ここでいわれてるような「感情」が何によって育つかと言うと知識だ。
たくさん知識を取り込んで自分の中に概念を肥らせるほど人間は何かにつけてうるさく怒るようになる。

たとえば『進撃の巨人』の映画を見に行って、映画オタクでなければ「なんかつまんなかった」でさっさと忘れて終わりだ。これがオタクだと、脚本がああだ演出がこうだ撮影がどうだと知識があればあるほど多角的に不満が渦巻いてなかなか忘れない。
町山だの樋口だのの人名や彼等の越し方まで知ってたりすると更に言いたいことが増えて、わざわざ「あれのダメさ」についてのねっちりしたブログ記事を書かないと気が済まなくなったりする。

感情を育てるのは幸福なことか

知識を増やし、概念を溜め込むことが果たしていいことなのかどうか、これは難しい。本来無用である怒りも悲しみも喜びも人にとっては毒だ。
たとえばずっと穏やかに暮らしてた人が政治厨になってしまったとたん毎日毎日怒って暮らすようになる。自分の生活には何も起こってないのにずっと政治のことを考え、四六時中感情が千々に乱れる。
政局に何の影響も与えない立場で「当事者意識」を持つのはミクロに言えば妄想の極みであってキチガイへの直通パスだ。

感情豊かな人間になりたければ

とは言っても現代ほとんどの人間は概念を仕入れ続けて暮らすしかない。概念の乏しい人間はただの愚図ということになる。仕事にせよ雑談にせよ概念をどんな風にコレクションして整理しているかの見せ合いというところがある。
そこで元増田一身上の話に戻って、この人は別に生まれつき感情が弱いとかどうとかいうことではなく、単に概念が足りないのだ。

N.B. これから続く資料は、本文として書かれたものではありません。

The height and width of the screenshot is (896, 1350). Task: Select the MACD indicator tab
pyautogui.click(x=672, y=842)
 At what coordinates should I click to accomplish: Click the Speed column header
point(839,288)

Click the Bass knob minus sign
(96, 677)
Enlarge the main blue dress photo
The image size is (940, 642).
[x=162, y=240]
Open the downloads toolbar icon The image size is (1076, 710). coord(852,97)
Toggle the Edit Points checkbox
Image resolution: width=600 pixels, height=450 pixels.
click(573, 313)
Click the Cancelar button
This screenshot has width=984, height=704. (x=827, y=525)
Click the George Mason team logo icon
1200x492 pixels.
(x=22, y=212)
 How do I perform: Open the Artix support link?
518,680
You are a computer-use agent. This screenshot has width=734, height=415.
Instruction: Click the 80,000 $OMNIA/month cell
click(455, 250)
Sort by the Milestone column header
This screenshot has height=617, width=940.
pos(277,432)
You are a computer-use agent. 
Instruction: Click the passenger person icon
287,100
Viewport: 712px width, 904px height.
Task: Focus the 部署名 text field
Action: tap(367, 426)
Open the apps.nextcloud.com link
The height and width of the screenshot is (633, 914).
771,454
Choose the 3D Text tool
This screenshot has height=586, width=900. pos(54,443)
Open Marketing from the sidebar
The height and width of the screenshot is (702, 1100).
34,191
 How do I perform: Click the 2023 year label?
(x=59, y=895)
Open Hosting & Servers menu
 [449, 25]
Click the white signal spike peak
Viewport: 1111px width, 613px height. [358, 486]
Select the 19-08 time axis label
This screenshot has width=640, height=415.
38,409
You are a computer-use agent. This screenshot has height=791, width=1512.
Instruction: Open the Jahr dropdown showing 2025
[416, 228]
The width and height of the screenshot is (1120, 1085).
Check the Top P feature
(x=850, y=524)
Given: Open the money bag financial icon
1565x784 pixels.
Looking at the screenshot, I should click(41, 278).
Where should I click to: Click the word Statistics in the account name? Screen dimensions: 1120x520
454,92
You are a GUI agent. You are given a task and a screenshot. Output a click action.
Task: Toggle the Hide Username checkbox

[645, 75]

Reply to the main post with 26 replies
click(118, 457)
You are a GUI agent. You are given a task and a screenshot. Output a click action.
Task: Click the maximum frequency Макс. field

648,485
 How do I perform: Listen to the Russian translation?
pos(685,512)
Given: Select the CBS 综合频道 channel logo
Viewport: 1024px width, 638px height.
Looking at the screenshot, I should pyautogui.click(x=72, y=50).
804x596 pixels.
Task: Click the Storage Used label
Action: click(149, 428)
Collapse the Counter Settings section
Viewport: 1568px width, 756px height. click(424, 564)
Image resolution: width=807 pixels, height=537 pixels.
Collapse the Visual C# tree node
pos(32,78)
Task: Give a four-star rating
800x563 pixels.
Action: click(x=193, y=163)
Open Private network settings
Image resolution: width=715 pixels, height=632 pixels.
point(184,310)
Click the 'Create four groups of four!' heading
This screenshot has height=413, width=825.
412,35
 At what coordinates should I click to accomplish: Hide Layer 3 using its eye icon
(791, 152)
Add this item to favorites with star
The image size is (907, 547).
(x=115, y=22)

伊藤計劃の「ハーモニー」で、感情が存在しない人間が登場するが、現実世界における人間にも、感情の強い人間と、感情の弱い人間が居るのではないか。

『ハーモニー』に「感情が存在しない人間」や「感情の弱い人間」は登場しない。
ボンヤリ読んでるからボンヤリした理解になりボンヤリした記憶になる。概念があまり育たない。もっとねちねちと読んでねちねちと感想を捏ねて量も積めばそのうちに細かいことに怒る人間になれる。

感情豊かな人間速成パス

愚図でも短期間で感情豊かな人間になる近道は、さっきも挙げたが政治厨のような概念パックを選ぶことだ。*1 わかりやすいストーリーがあり、シンプルな体系があり、憎むべき敵がいる。骨格は1日で頭に入るので、あとは安心して細かい概念収集で進歩したり多少の個性化したりを楽しめる。twitterでデビューすればそのうち同志が毎日励ましてくれる。凄い勢いで感情豊かになることは確約できる。

現代は感情豊かな人間だらけ

本をボンヤリ読む癖があるなら直したほうが良いが、この人が言ってるような感情は豊かじゃないなら豊かじゃないほうがいいぐらいのものだ。
現代ほど感情豊かな人間が増えてしまっている世界はないだろう。ネットの行き渡っていなかった世界、たった四半世紀前と比べても隔絶した世界になっている。
子供が居るのに仕事でもない感情豊かな議論をネットで毎日何時間もやってるような大人がゴロゴロ居る。完璧にキチガイといえる。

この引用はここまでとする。